Silent Spring Institute is staffed and led by researchers dedicated to science that serves the public interest.
We partner with physicians, public health and community advocates and other scientists to identify and break the links between environmental chemicals and women’s health, especially breast cancer.
Our groundbreaking studies have opened new doors to the health risks associated with toxics where we live and work – areas that have been ignored in cancer research.
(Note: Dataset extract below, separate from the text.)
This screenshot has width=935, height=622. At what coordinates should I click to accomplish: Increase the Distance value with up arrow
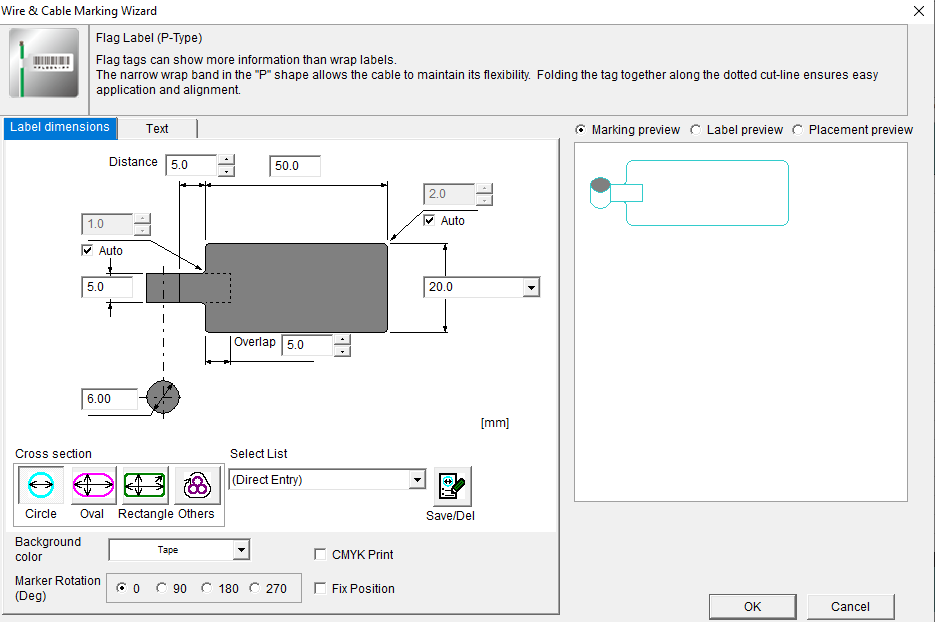tap(227, 159)
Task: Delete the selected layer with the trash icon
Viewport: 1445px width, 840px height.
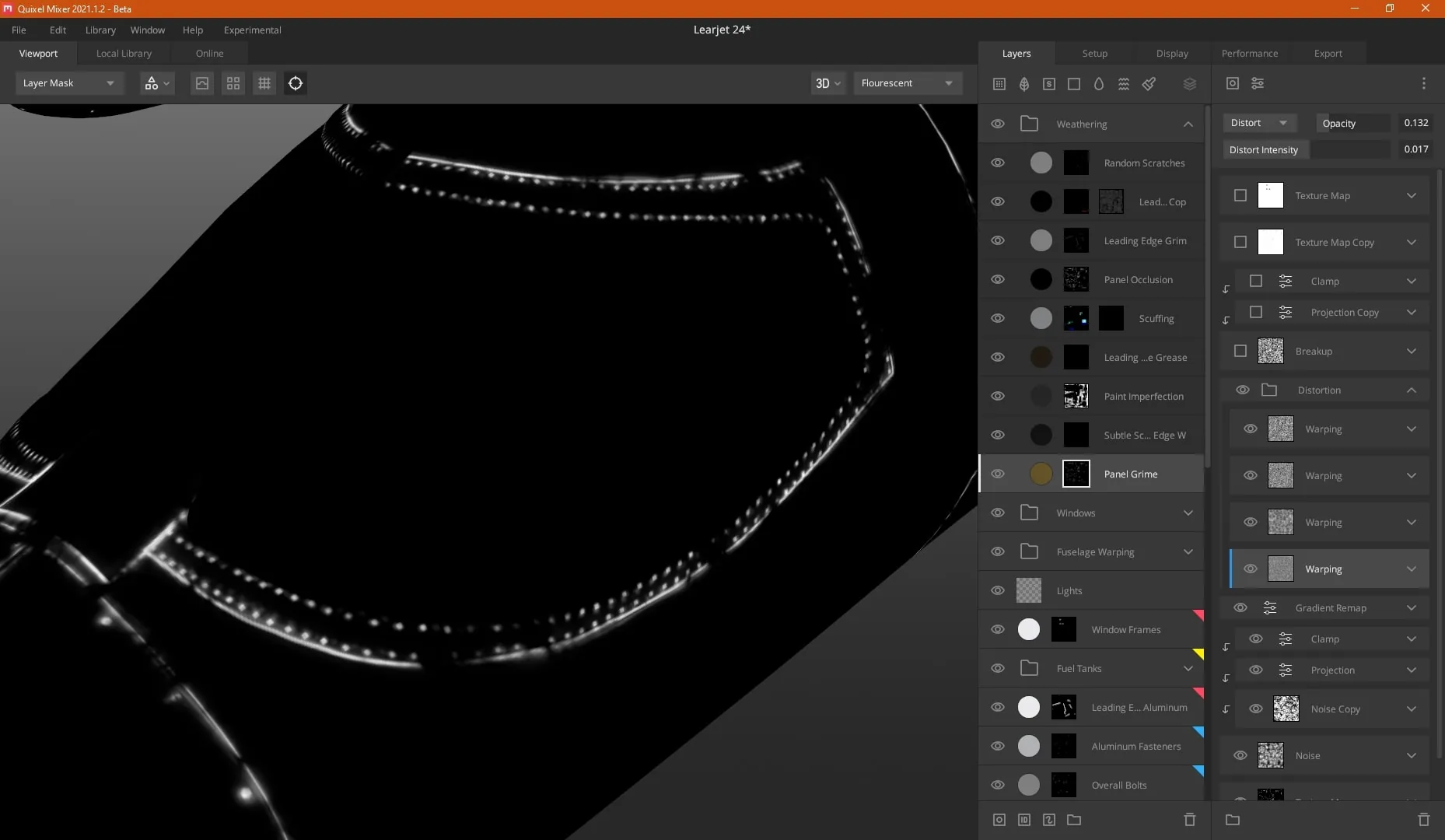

The Institute’s pioneering community-based approach to research has transformed the traditional dynamic between “scientist” and “subject” so both are working side-by-side to uncover findings that can help save lives and stop people from getting sick in the first place.
The Institute’s research agenda is defined by these important priorities:
Focus on the environment, an under-studied area that can lead to the discovery of preventable causes of cancer, particularly in communities with higher risk;
Make women’s health, especially breast cancer, a central rather than peripheral research priority;
Support innovation, including new research methods and pilot studies to test new hypotheses;
Foster multidisciplinary teams of researchers to integrate their strengths;
Foster true collaboration among scientists, physicians, and community members.
Silent Spring Institute began in 1994, after members of the Massachusetts Breast Cancer Coalition called for a scientifically sound investigation into elevated breast cancer rates on Cape Cod. They founded “a laboratory of their own” and named it Silent Spring Institute in tribute to Rachel Carson, whose landmark book, Silent Spring, launched the modern environmental movement. Carson died of breast cancer just two years after the book was published.